JackJumpers winning hearts in Tasmania

“But three years and four months later [NBL owner] Larry Kestelman announced Tasmania was getting an NBL license – so I missed my goal by four months.

“What we did was something the AFL has miserably failed to do in the past 20 years and that is going back to the grassroots.”

What has happened in Tasmania could be described as a sporting and business miracle as the Tasmania JackJumpers have gone from a 2-6 [win-loss] start to their inaugural season to facing the Kings who are part-owned by Andrew Bogut and have recent NBA players Jaylen Adams, Jarell Martin and Golden State Warriors NBA title winner Ian Clark on the roster.

On Friday, NBA superstars Stephen Curry and Klay Thompson sent videos of support for the Kings and their former championship teammates Bogut and Clark but while the Kings were re-tweeting those videos, Tasmanians were covering the state in JackJumpers green.

“It feels like going to Geelong on AFL grand final week when the Cats are playing,” Bartlett said.

“There is JackJumpers green everywhere. Tasmania has traditionally been divided north and south with lots of parochialism and ‘footy is played here, cricket is played here’ sorts of arguments up and down the Midland Highway.

“But I’ve never seen a team or an issue unite the state like this has.”

Australian rules football has always been the dominant sport in Tasmania despite the AFL never granting the state its own side, instead, Hawthorn and North Melbourne have deals with the state government to play games in Tasmania each season.

“Apart from photoshoots when Hawthorn or North Melbourne are here, the AFL almost does nothing in schools – they have really dropped the bundle big time,” Bartlett said.


“The AFL is here in the state but they are only about selling the top line product.”

Last weekend, in a sign of the challenges for footy in the state, one of the state’s best-known clubs, Glenorchy, forfeited its reserves game against Clarence.

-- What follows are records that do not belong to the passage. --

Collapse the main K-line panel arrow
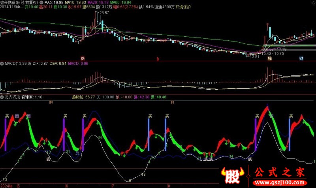 [x=2, y=2]
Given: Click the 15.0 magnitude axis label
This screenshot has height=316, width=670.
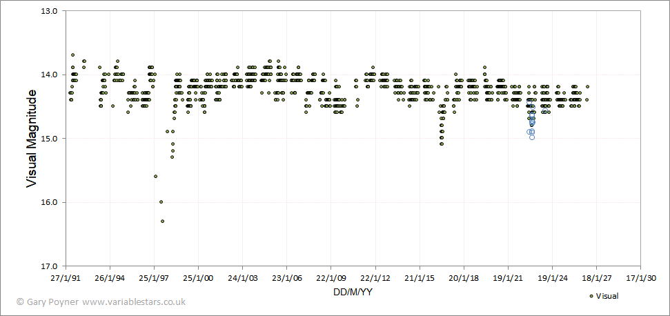Looking at the screenshot, I should coord(50,139).
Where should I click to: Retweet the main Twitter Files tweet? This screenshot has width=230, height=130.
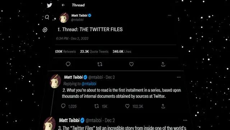[x=100, y=64]
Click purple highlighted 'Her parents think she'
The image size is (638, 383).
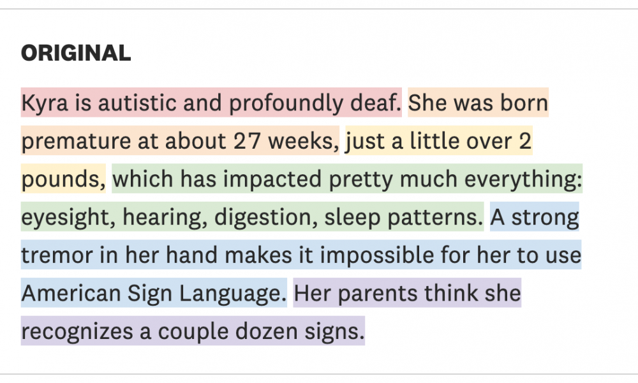[x=407, y=293]
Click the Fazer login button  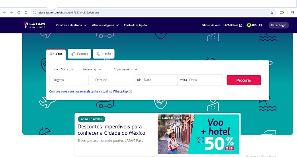click(279, 25)
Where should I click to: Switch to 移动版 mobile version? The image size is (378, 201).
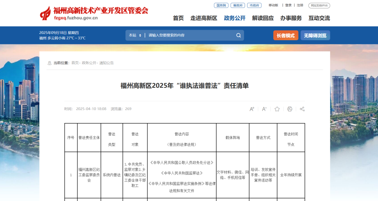(x=273, y=5)
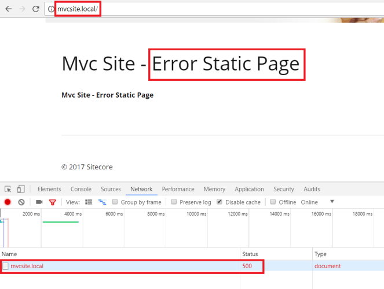
Task: Enable the Group by frame checkbox
Action: click(x=116, y=202)
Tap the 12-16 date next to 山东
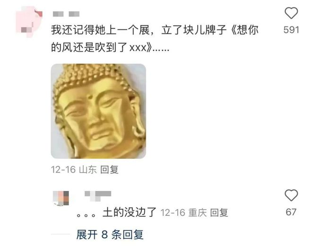Image resolution: width=312 pixels, height=247 pixels. click(63, 170)
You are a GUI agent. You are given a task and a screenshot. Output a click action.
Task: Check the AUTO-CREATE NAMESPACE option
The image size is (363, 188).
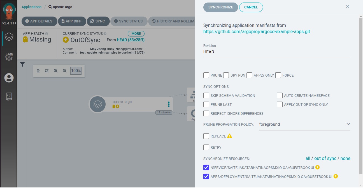(x=280, y=95)
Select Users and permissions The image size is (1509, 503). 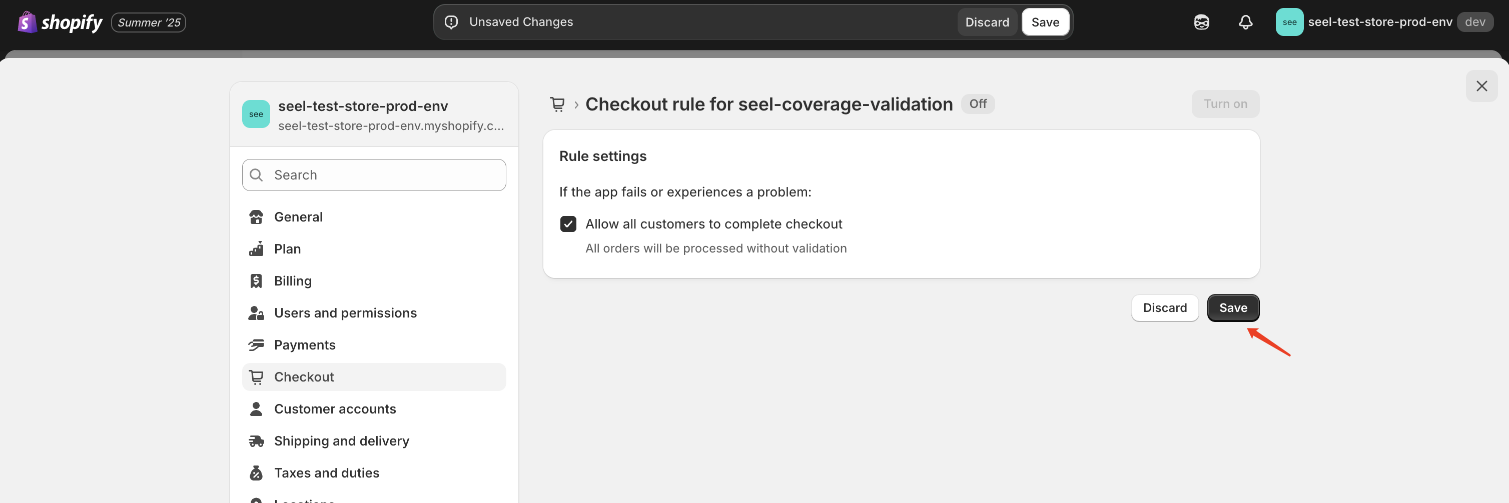[345, 313]
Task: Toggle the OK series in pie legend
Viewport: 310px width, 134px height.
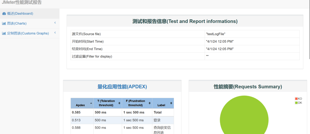Action: (x=300, y=103)
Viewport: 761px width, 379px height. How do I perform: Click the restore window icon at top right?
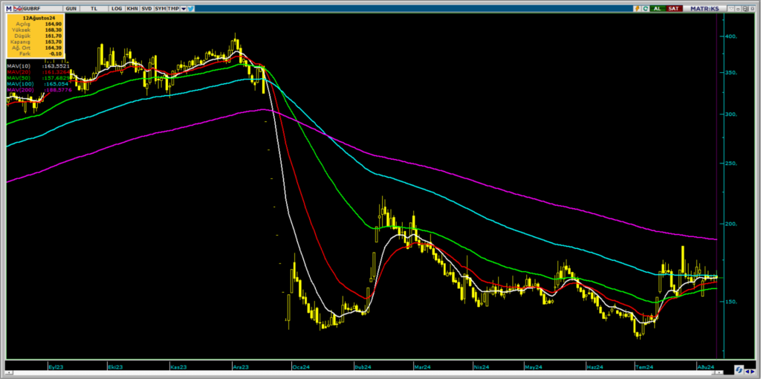744,8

Glenorchy cited COVID-19, injuries and other factors as the reasons they couldn’t field a reserves team with the Tasmanian State League issuing a statement to say it would work with the club to strengthen its numbers.

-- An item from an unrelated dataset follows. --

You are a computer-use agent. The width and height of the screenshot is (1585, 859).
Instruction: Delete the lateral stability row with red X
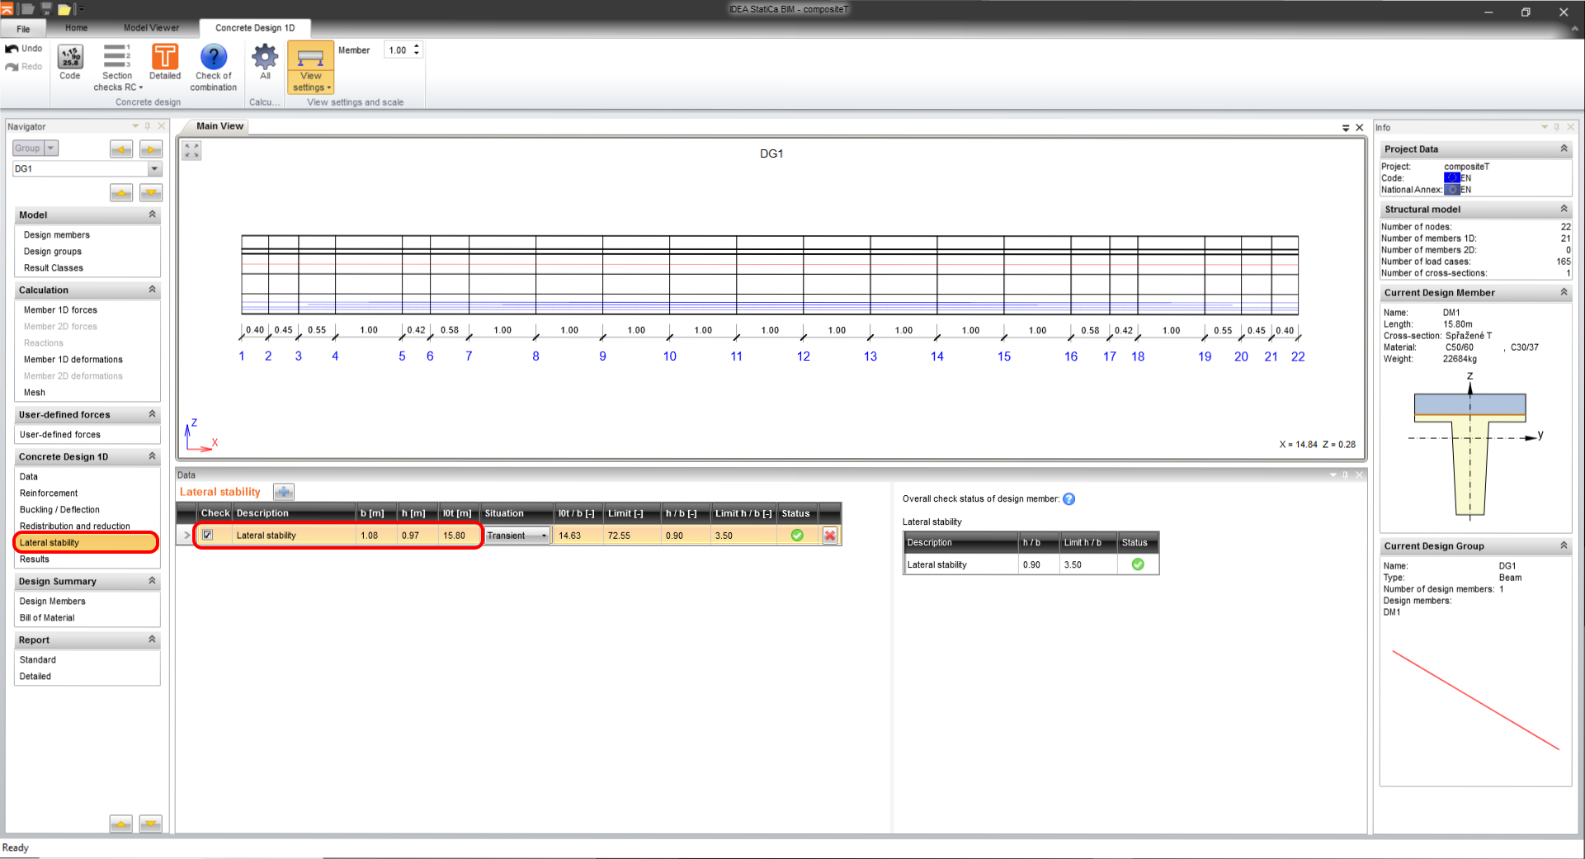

Former Brisbane Lions-listed player and aspiring teacher Josh McGuinness took the AFL to task in a series of tweets last weekend.

“The AFL really needs to get its shit together in Tasmania and act now,” McGuinness tweeted.

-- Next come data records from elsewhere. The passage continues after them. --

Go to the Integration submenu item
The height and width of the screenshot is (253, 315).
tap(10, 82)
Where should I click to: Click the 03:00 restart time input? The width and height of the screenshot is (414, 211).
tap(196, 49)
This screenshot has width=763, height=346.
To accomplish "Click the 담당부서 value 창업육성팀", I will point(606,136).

“I have worked in Tasmanian schools for the best part of six years now and I can tell you that there is a hell of a lot more basketballs being bounced than there is footballs being kicked since the emergence of the JackJumpers.

“I really hope that it is not too late when the AFL act however I fear it is only going to get worse for local clubs in Tasmania with the success that the JackJumpers are having on the community and our next generation,” McGuinness added.

Bartlett, who admits he is no fan of the AFL, said he was hearing the same thing from teachers.